The pectoral fins are tiny fans in comparison to its dorsal and anal fins, which are long and result in its strange method of propulsion. Add to that, they have no scales but are instead covered by a thick, rubbery hypodermis so stiff it is considered to be an exoskeleton, and they can grow genuinely huge – the largest recorded is 2,750 kilograms, 3.25 metres long and 3.6 metres tall.

They are also one of the sea’s biggest hustlers. With no swim bladder but neutral buoyancy, they regularly dive very deep where the water is close to freezing to feed on gelatinous creatures. But because they are ectothermic – cold-blooded – they then return to the surface and float in the sun to re-elevate their core temperature.

“They’re amazing,” says David Booth, professor of marine ecology at the University of Technology, Sydney. “People thought – I even thought – they were just big blobs before, but they actually can swim at three and a half kilometres an hour.”

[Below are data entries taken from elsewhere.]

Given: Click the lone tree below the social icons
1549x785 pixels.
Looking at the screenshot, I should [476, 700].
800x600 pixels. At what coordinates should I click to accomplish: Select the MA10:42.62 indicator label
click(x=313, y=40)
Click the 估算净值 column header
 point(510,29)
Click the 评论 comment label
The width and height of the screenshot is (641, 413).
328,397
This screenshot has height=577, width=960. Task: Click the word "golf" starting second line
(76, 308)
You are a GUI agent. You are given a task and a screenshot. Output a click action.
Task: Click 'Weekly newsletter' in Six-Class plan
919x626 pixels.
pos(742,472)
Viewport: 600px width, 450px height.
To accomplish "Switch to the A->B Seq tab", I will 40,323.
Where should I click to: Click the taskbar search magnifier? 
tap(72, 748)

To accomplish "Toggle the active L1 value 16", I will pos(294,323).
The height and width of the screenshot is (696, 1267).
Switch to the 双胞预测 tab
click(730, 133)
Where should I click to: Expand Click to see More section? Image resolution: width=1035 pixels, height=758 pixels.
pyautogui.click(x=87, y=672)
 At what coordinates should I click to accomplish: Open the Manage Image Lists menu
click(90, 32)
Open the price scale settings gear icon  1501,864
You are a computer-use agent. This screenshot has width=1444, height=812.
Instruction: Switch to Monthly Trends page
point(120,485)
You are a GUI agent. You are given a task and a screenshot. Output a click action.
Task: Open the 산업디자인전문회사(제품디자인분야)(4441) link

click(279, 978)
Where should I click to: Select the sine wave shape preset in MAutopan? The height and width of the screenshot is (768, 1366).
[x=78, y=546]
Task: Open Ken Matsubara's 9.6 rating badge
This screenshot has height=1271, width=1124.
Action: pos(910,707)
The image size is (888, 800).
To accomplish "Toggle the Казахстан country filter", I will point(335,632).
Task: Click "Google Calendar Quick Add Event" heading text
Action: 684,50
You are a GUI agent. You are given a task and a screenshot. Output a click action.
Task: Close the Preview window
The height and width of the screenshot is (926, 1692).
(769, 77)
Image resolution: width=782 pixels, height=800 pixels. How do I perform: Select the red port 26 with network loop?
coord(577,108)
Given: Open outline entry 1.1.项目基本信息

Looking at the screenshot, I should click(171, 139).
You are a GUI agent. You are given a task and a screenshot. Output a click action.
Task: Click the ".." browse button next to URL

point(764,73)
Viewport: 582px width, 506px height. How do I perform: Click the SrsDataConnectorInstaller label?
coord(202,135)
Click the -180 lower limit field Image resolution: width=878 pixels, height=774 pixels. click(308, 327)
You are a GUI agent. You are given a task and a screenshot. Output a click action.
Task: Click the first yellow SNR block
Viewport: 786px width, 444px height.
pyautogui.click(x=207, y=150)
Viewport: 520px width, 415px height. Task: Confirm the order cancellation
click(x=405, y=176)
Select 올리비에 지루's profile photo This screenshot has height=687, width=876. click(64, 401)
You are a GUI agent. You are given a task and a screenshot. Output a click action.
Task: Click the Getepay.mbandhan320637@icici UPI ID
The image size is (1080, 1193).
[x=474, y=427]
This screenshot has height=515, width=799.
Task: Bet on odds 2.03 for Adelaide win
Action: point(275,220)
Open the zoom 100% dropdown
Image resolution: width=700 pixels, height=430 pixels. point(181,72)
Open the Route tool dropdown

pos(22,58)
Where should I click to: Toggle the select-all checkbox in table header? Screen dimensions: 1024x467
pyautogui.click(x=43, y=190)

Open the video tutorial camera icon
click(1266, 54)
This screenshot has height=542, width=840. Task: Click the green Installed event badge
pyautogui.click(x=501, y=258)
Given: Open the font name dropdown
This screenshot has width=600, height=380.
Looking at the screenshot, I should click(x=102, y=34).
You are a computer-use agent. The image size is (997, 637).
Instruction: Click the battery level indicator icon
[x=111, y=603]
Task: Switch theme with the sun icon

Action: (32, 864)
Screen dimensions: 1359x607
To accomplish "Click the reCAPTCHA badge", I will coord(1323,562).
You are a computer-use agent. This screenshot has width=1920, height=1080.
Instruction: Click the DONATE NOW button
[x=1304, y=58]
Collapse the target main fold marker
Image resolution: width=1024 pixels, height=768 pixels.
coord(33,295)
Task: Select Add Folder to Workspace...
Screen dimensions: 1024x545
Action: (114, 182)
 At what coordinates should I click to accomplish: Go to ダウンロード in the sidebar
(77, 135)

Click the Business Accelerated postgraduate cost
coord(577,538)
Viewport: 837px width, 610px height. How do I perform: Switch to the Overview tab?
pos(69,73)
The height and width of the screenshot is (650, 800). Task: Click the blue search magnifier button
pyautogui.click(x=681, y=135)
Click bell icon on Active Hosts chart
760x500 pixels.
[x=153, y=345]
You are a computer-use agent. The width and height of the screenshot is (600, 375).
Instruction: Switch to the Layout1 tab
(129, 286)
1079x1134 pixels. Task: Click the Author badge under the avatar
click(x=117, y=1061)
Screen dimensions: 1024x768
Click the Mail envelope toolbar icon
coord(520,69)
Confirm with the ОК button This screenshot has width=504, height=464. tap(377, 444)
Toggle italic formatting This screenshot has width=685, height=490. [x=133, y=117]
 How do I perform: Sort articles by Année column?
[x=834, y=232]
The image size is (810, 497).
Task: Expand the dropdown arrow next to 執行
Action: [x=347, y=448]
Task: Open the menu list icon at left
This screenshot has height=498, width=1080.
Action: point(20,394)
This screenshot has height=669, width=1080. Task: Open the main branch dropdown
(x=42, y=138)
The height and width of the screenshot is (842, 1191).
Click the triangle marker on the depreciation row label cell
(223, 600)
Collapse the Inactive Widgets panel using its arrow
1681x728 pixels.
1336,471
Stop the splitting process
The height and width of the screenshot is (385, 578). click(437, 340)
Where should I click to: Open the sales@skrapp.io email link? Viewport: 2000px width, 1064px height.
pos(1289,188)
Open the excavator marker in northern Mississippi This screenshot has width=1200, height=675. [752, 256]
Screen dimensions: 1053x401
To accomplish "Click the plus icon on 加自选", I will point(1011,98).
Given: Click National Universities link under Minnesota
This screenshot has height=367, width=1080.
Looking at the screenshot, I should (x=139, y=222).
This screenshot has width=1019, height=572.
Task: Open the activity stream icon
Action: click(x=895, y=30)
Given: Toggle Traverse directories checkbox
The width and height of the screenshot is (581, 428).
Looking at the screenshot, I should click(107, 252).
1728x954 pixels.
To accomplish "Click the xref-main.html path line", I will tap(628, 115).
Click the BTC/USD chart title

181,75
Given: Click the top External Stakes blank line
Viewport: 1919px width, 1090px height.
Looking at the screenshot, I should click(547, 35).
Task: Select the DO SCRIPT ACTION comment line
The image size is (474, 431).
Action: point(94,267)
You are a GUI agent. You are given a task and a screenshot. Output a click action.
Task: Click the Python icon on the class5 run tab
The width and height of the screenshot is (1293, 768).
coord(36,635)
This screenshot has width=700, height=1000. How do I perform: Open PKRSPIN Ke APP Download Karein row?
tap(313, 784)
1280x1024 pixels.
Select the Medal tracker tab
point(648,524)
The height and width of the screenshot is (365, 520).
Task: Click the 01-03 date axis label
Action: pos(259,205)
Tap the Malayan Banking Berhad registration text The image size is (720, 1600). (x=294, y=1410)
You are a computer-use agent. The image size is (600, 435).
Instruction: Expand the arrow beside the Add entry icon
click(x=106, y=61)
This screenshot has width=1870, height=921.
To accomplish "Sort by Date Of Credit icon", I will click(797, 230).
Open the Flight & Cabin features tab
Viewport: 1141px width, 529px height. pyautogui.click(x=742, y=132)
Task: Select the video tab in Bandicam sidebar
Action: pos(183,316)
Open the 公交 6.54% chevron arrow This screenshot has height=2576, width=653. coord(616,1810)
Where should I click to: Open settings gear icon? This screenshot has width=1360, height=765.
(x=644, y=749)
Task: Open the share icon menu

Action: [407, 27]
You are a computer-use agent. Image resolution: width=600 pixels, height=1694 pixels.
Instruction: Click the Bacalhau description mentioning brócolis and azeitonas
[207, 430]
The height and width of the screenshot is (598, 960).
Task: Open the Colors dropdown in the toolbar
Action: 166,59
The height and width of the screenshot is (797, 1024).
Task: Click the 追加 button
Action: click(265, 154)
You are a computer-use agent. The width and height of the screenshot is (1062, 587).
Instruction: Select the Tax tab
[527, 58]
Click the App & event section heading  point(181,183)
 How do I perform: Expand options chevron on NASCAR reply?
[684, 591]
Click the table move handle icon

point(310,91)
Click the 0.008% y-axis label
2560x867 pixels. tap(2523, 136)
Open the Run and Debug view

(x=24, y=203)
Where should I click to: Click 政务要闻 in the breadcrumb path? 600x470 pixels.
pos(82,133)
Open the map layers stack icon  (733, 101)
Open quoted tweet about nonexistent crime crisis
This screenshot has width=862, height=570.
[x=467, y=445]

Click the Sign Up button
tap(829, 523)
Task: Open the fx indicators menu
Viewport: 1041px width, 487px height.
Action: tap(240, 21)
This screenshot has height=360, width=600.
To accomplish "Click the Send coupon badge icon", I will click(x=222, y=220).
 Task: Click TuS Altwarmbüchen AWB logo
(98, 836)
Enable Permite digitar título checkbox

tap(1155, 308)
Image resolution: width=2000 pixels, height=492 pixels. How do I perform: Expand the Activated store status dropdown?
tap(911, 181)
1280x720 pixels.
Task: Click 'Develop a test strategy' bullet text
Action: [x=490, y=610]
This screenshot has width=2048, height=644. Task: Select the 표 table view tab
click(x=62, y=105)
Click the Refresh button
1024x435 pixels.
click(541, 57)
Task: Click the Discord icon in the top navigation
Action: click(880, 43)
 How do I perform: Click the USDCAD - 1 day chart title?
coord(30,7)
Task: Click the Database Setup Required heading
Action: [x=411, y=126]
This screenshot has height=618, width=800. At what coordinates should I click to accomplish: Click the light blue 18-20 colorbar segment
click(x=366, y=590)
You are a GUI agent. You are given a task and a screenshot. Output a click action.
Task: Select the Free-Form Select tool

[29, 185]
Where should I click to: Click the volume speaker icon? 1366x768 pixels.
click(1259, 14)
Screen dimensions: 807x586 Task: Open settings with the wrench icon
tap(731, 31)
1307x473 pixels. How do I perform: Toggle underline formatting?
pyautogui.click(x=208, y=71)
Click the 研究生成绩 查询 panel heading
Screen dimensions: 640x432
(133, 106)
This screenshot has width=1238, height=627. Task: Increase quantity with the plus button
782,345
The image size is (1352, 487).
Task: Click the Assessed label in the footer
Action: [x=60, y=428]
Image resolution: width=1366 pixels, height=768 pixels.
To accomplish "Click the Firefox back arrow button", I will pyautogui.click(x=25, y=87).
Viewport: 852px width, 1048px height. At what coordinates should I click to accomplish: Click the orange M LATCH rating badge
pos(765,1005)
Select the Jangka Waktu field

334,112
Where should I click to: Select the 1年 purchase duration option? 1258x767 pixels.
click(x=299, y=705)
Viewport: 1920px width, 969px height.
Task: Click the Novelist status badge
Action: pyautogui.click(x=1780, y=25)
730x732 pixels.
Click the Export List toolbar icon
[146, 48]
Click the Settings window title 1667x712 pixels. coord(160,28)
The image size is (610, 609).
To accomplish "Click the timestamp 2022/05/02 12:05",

“They’re like an elongated, strangely stretched-out toadfish, and they look like an animal that has limited ability to manoeuvre, but obviously, they can swim to great depths. We’ve actually seen them when we’ve been looking at footage from oil platforms down about 300–400 metres, and in comes the sunfish and starts nibbling on that, so they’re pretty opportunistic.

“Then they come to the surface and warm up, just lie there like a big island with their little dorsal slapping around. That’s when they’re vulnerable. The other place they’re vulnerable is where big trawl nets can pull them in.”

Scientists are not really sure if they are increasing in numbers, Professor Booth says. A higher frequency of sightings may have more to do with a spike in the use of drones and other equipment.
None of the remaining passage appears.